Geluid wordt gemaakt door een geluidsbron te laten trillen. Met de applet hieronder kun je je kennis ophalen van vorig jaar.
Start de applet die hieronder staat. Gebruik de tab "Meten". Hier krijg je een luidspreker te zien, waaruit je geluidsgolven kunt laten komen. Aan de rechterkant kun je de frequentie en de amplitude veranderen. Links staan twee blauwe lijnen die je kunt verplaatsen. Ook de liniaal en de stopwatch zijn verplaatsbaar.
Opdrachten
Voor het verband tussen golflengte, snelheid en frequentie geldt de volgende formule: v = f · λ.

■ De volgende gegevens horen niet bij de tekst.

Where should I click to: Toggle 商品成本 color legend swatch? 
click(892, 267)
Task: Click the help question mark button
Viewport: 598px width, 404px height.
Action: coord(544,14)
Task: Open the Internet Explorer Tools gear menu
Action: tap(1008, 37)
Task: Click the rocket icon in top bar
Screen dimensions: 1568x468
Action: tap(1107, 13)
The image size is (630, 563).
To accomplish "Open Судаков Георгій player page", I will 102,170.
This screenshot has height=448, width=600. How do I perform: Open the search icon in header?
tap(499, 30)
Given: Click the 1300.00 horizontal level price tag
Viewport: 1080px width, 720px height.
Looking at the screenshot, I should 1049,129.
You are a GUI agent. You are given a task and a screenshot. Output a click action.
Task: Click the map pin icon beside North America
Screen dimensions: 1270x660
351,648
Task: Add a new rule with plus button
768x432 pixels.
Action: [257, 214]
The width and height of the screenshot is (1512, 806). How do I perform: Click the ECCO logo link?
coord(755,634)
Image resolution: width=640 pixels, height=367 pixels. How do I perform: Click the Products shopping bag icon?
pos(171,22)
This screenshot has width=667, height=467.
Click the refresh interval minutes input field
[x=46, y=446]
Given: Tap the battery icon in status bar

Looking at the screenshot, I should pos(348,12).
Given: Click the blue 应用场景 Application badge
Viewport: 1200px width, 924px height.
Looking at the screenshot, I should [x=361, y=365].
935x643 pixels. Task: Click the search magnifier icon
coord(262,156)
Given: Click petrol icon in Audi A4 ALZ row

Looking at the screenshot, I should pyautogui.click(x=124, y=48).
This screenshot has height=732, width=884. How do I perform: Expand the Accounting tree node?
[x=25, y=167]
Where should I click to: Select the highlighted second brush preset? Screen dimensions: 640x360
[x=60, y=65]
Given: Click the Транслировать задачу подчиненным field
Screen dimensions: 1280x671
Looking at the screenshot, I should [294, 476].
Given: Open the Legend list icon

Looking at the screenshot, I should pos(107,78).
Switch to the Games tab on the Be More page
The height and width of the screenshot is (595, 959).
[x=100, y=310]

Gebruik tabel 15 in je Binas. De antwoorden op de volgende opdrachten schrijf je in je schrift en laat je door de PAL of je docent controleren.
1. Bereken de golflengte van een geluidsgolf met een frequentie van 35 kHz, die door een zeeschip wordt gebruikt om de diepte van de zee te peilen.
2. Het vriest 20 graden. Je ziet de bliksem en hoort 5 seconden later de donder. Hoe ver is de onweersbui weg?
3. Een vleermuis gebruikt ultrasoon geluid om zijn prooi te lokaliseren en zijn weg in de ruimte te vinden. De golflengte van dat geluid is ongeveer 4,0 x 10-3 m. Bereken de frequentie.